I ricercatori che studiano la “chimica dell’amore” sono concordi nell’affermare che nel nostro cervello si scatena una tempesta di neurotrasmettitori. La prima fase dell’innamoramento, che possiamo definire come infatuazione, è caratterizzata da un senso di dipendenza dall’altro e da sensazioni particolarmente intense sul piano emotivo e su quello erotico. Di questo stato di esaltazione è responsabile la feniletilamina, una molecola naturale in grado di produrre effetti analoghi a quelli delle anfetamine. Rende infatti iperattivi ed euforici e fa sì che il cervello rilasci un neurotrasmettitore, la dopamina, che regala elevate sensazioni di piacere.

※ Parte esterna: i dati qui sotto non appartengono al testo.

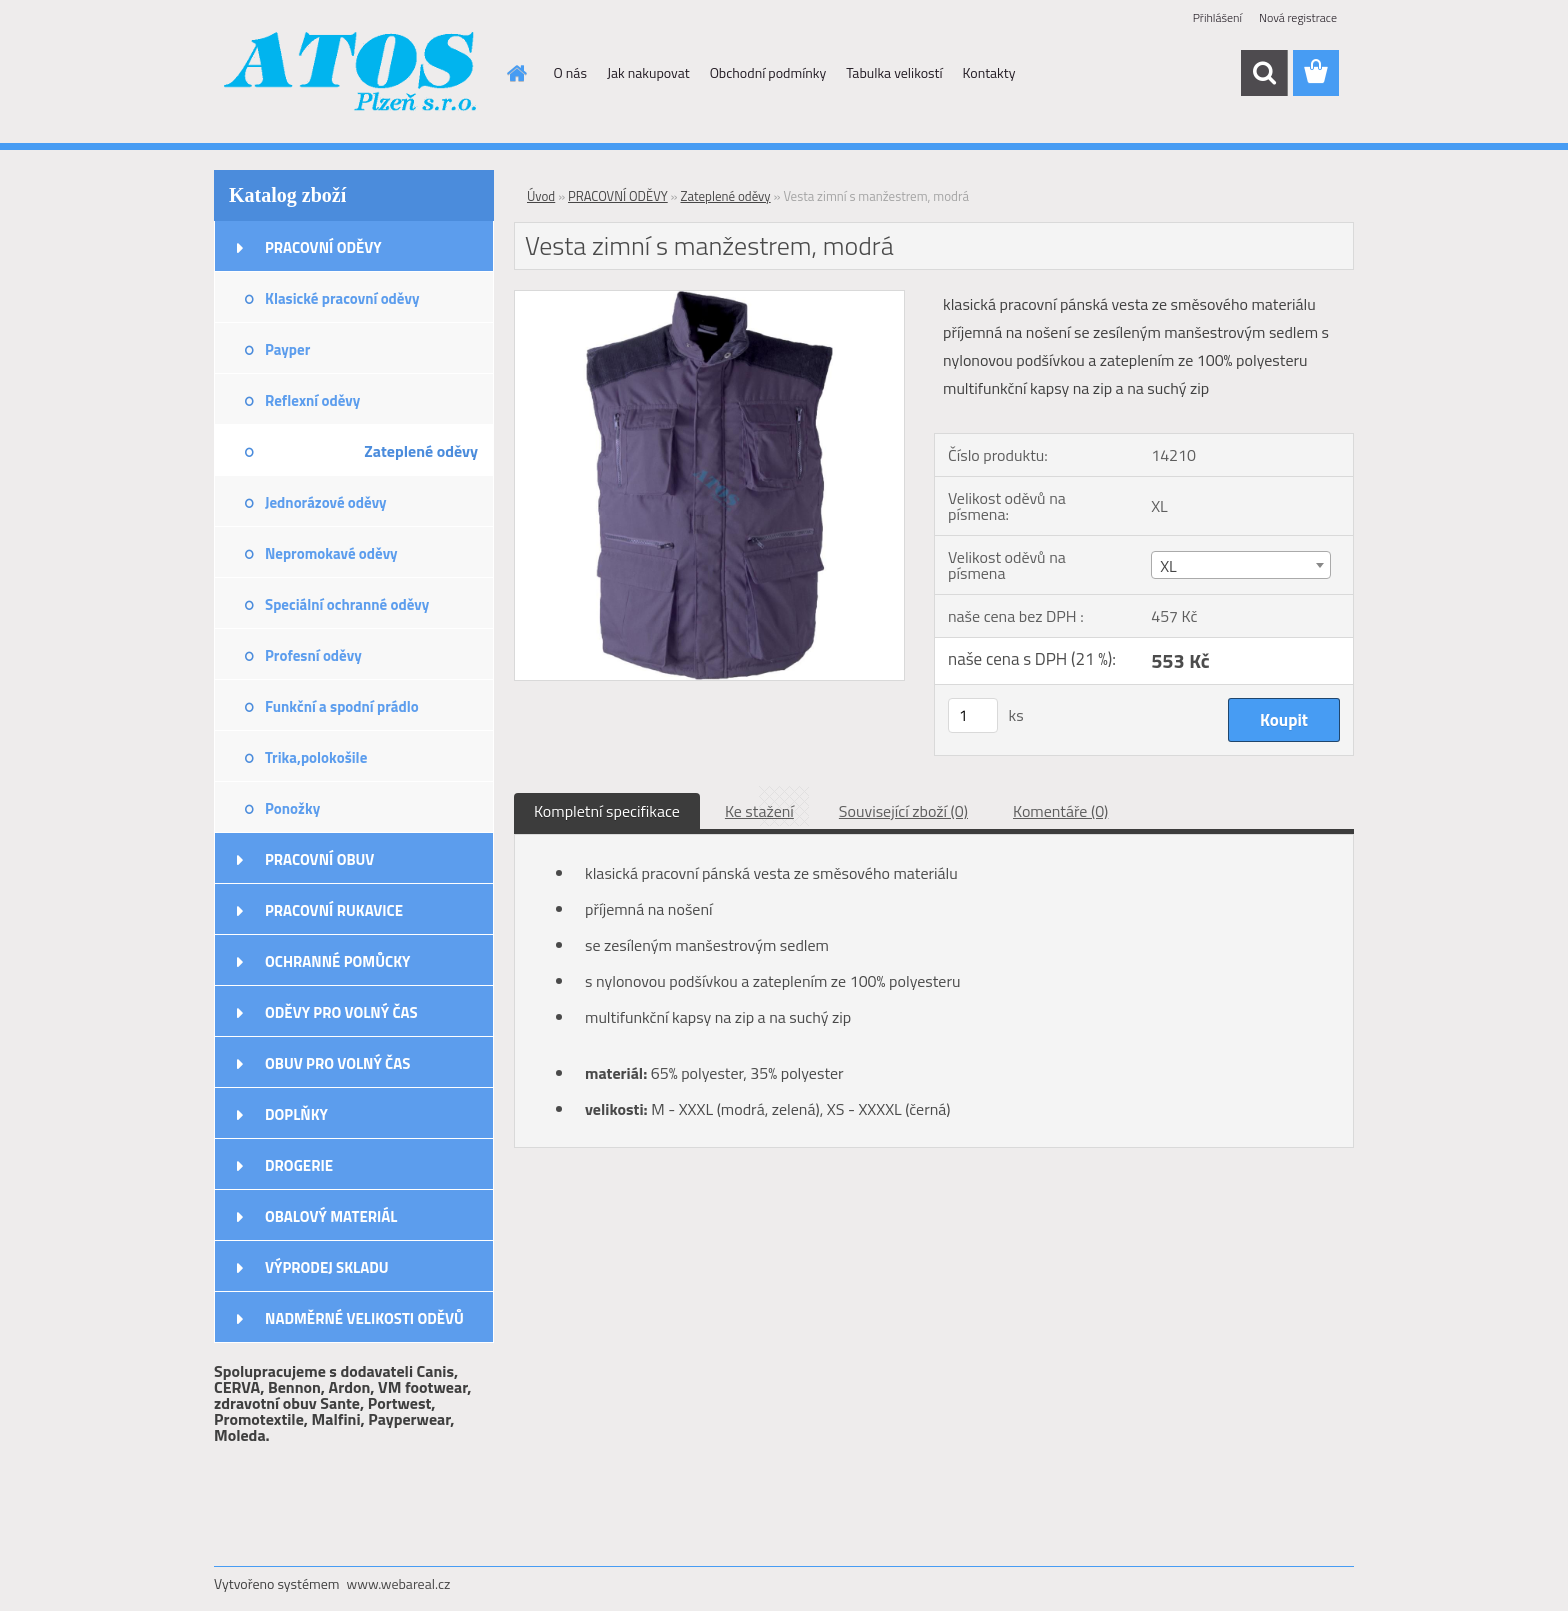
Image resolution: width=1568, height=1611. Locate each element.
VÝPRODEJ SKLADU (327, 1267)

È tutta colpa della dopamina, insomma, se due innamorati vogliono stare sempre assieme o si telefonano cento volte al giorno. Questo effetto benefico, tuttavia, ha una durata limitata ma a rendere duraturo il legame intervengono altre due sostanze, l’ossitocina per la donna e la vasopressina per l’uomo. Ormoni deputati a procurare un senso di attaccamento e di affetto che vengono attivati anche da stimoli come il massaggio, le carezze, gli abbracci. Ecco perché il contatto corporeo è assolutamente indispensabile per una buona manutenzione, affettiva e sessuale, del rapporto.
Il sentimento suscitato dalla persona amata attiva due zone cerebrali collegate all’energia e all’euforia e fa produrre alti livelli di dopamina. Più si è innamorati più queste zone del cervello vanno in tilt creando una vera e propria addiction, cioè una dipendenza dal partner.